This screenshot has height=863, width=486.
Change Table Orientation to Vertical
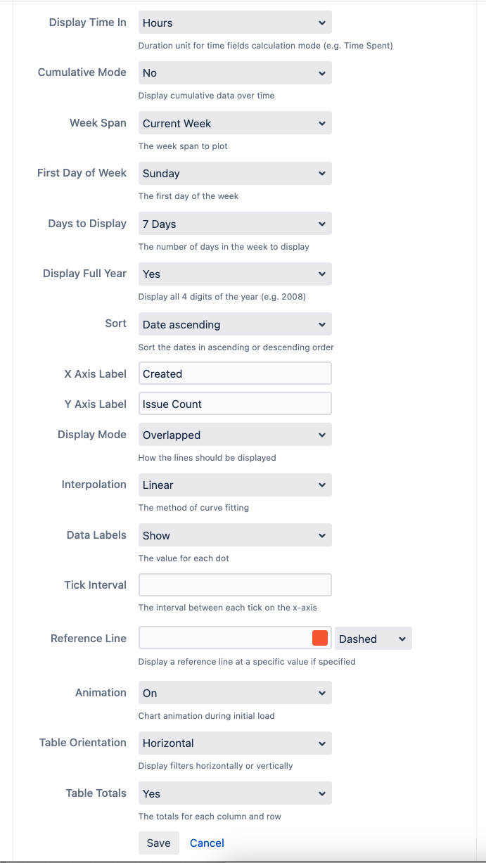[x=234, y=743]
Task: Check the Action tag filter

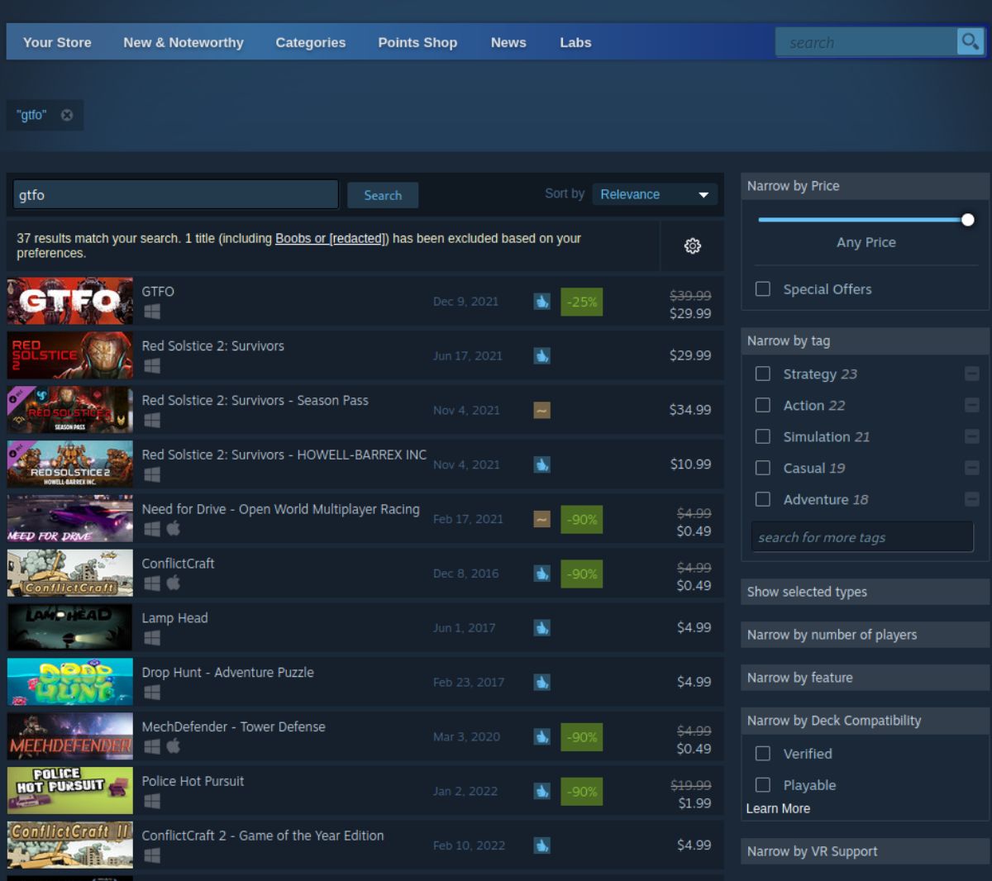Action: click(763, 405)
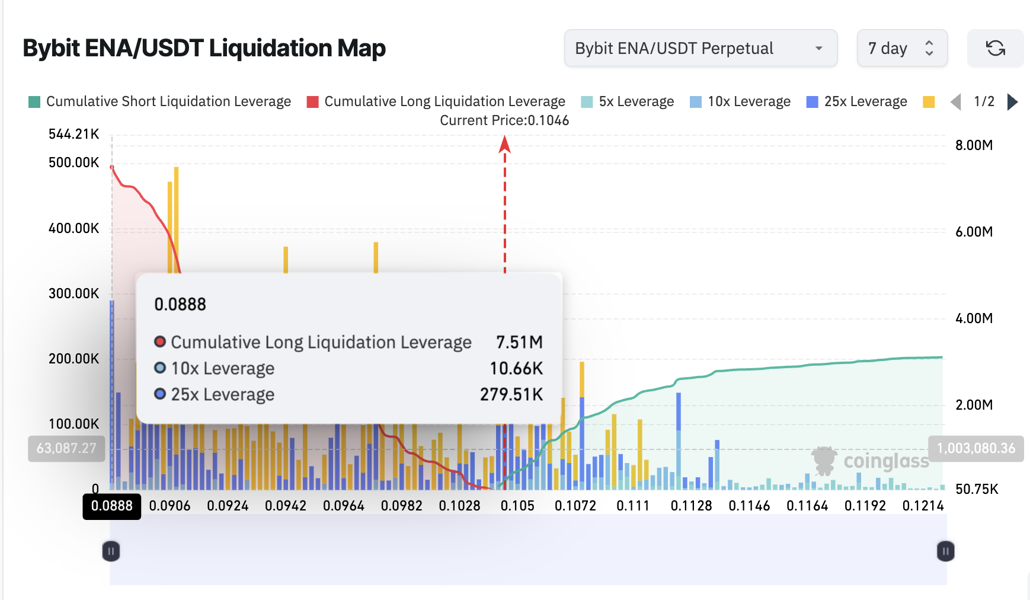Screen dimensions: 1030x600
Task: Toggle the yellow legend square series
Action: [929, 102]
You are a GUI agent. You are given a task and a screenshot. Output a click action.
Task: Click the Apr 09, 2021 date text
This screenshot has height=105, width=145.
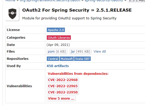tap(58, 45)
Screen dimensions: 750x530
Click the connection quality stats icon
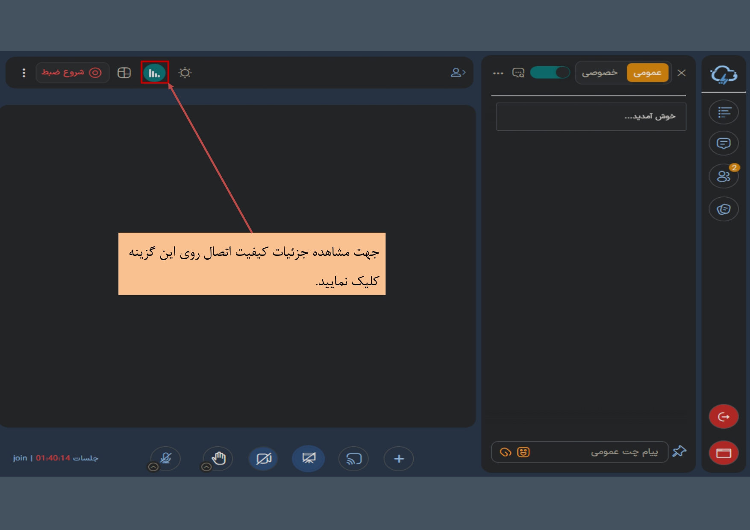(154, 73)
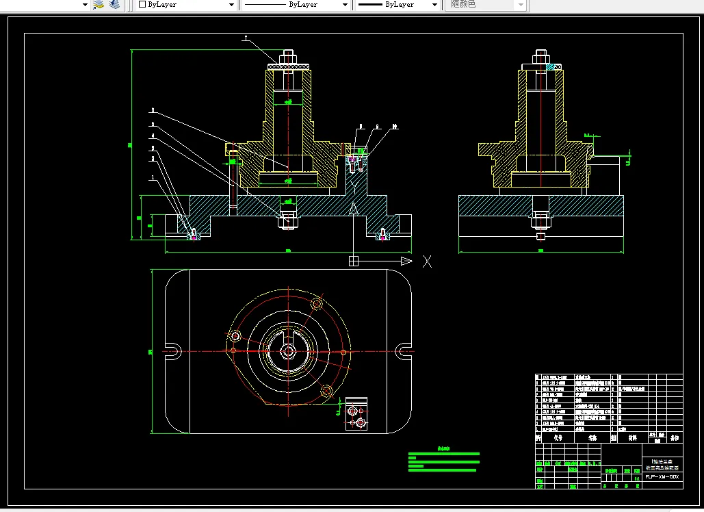Click the UCS origin square icon
Image resolution: width=704 pixels, height=512 pixels.
coord(353,261)
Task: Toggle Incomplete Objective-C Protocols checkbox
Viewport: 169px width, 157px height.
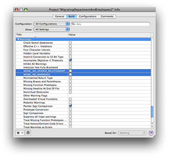Action: coord(70,60)
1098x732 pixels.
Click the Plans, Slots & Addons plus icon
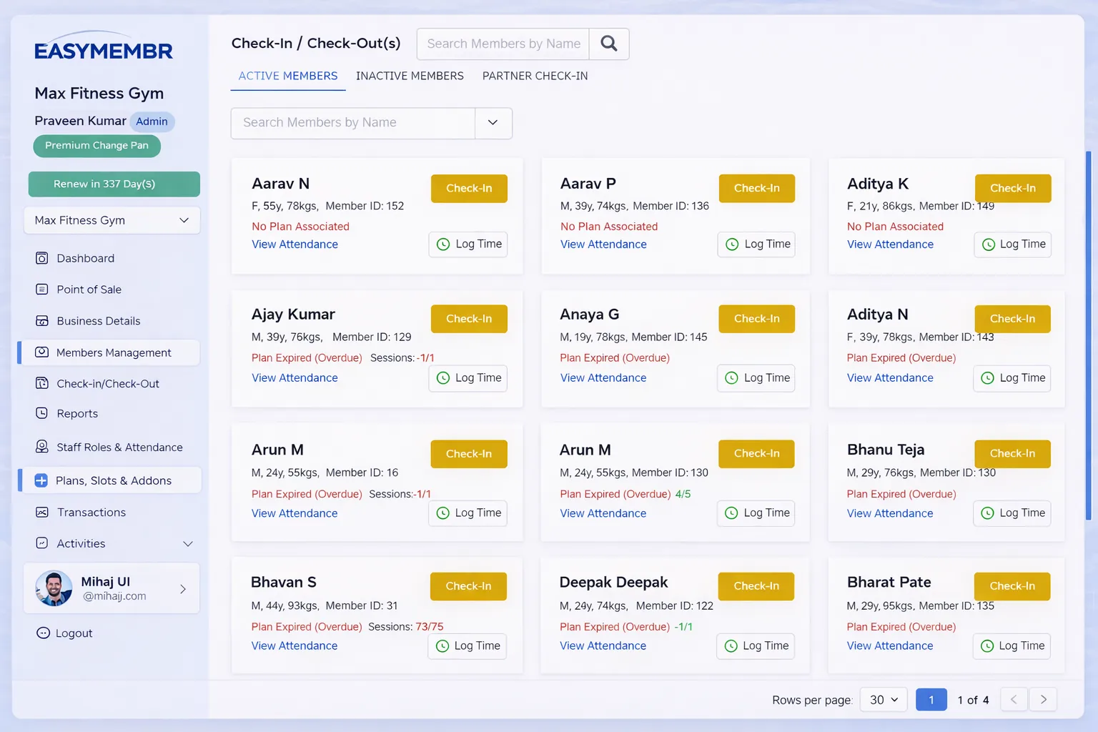coord(43,480)
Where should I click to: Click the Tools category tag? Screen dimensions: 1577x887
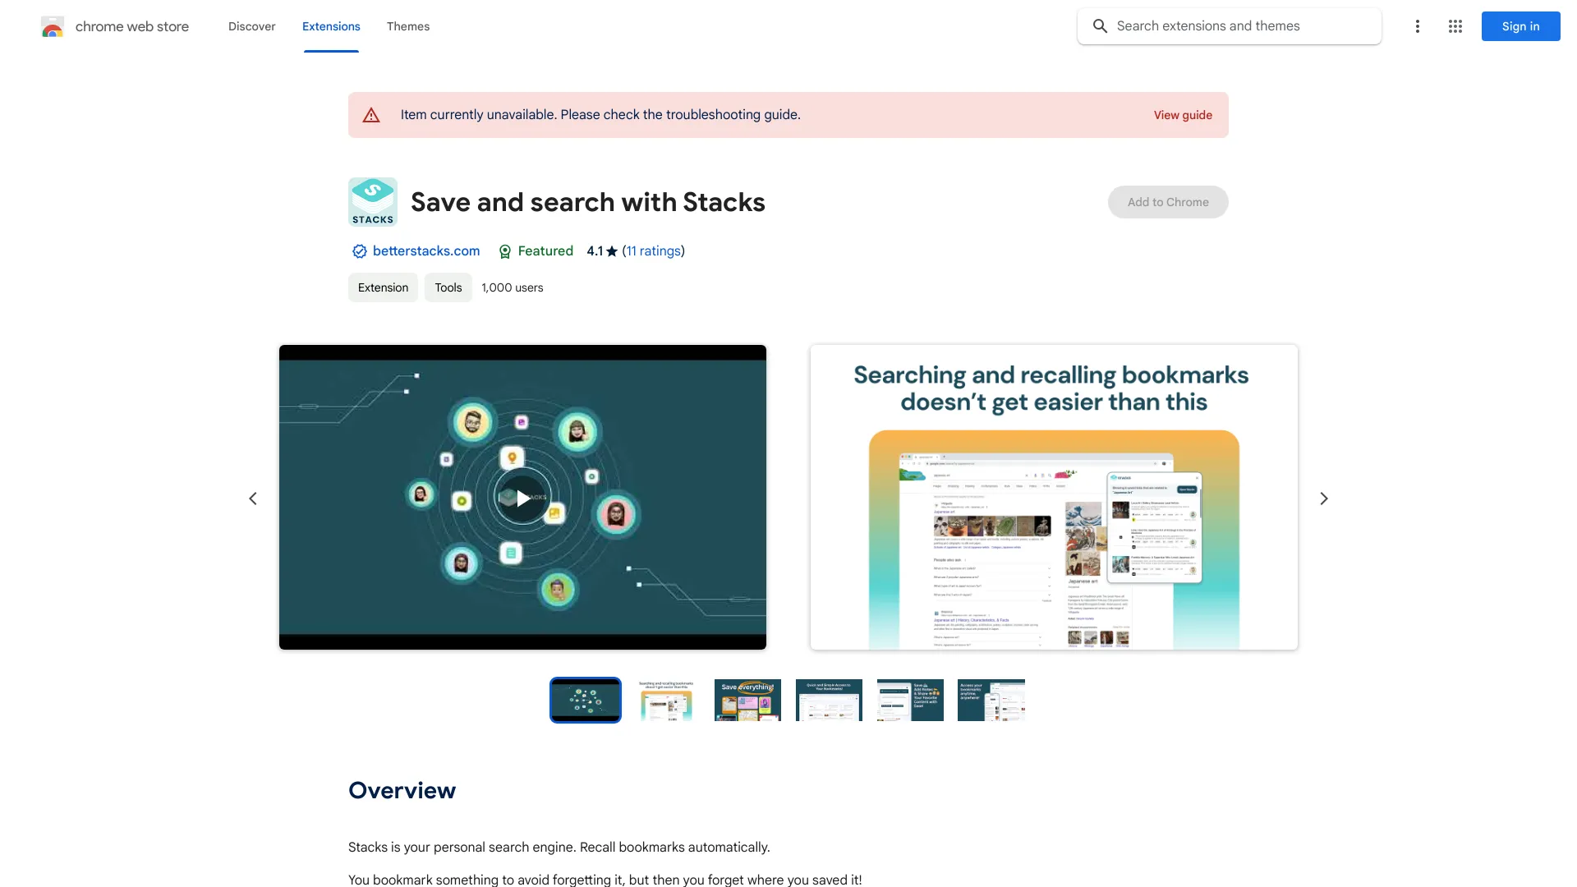pyautogui.click(x=448, y=287)
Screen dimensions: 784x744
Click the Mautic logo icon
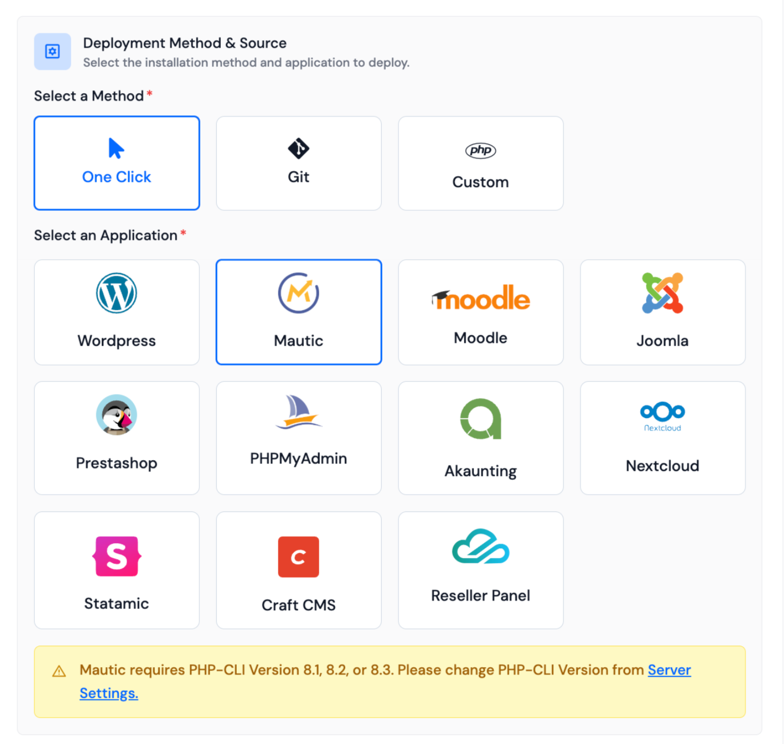pyautogui.click(x=298, y=293)
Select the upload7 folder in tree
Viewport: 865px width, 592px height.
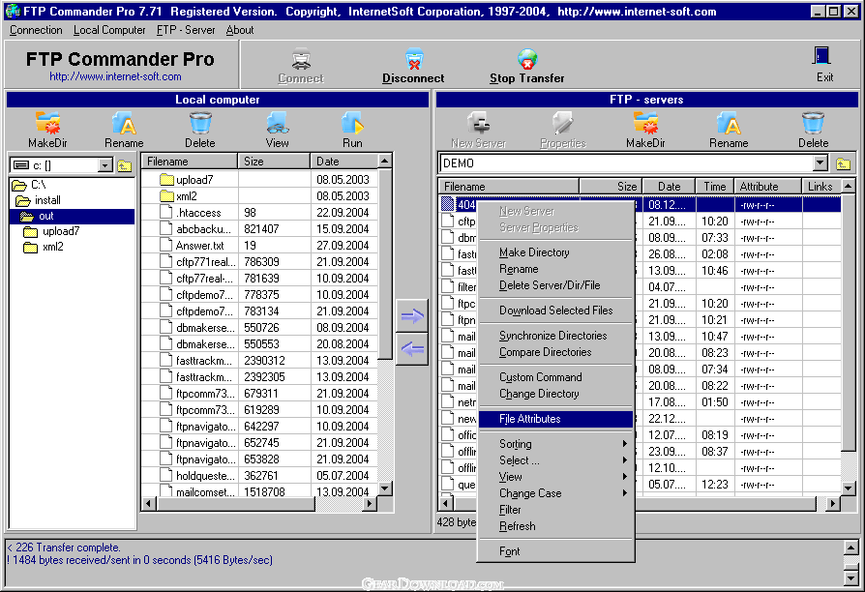pyautogui.click(x=61, y=231)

**PROBLEM TO SOLVE**
Copy all the material above exactly, but skip each image.

**SOLUTION**
This screenshot has height=863, width=486.
Change Table Orientation to Vertical
[x=234, y=743]
Task: Check the Action tag filter

Action: click(763, 405)
Screen dimensions: 1030x600
Task: Toggle the yellow legend square series
Action: [929, 102]
You are a GUI agent. You are given a task and a screenshot. Output a click action.
Task: Click the Apr 09, 2021 date text
This screenshot has height=105, width=145.
tap(58, 45)
Screen dimensions: 750x530
Click the connection quality stats icon
(154, 73)
Click the UCS origin square icon
Image resolution: width=704 pixels, height=512 pixels.
coord(353,261)
Task: Toggle Incomplete Objective-C Protocols checkbox
Viewport: 169px width, 157px height.
Action: coord(70,60)
1098x732 pixels.
Click the Plans, Slots & Addons plus icon
coord(43,480)
Where should I click to: Click the Tools category tag? Screen dimensions: 1577x887
pyautogui.click(x=448, y=287)
Screen dimensions: 784x744
Click the Mautic logo icon
pyautogui.click(x=298, y=293)
Select the upload7 folder in tree
Viewport: 865px width, 592px height.
pyautogui.click(x=61, y=231)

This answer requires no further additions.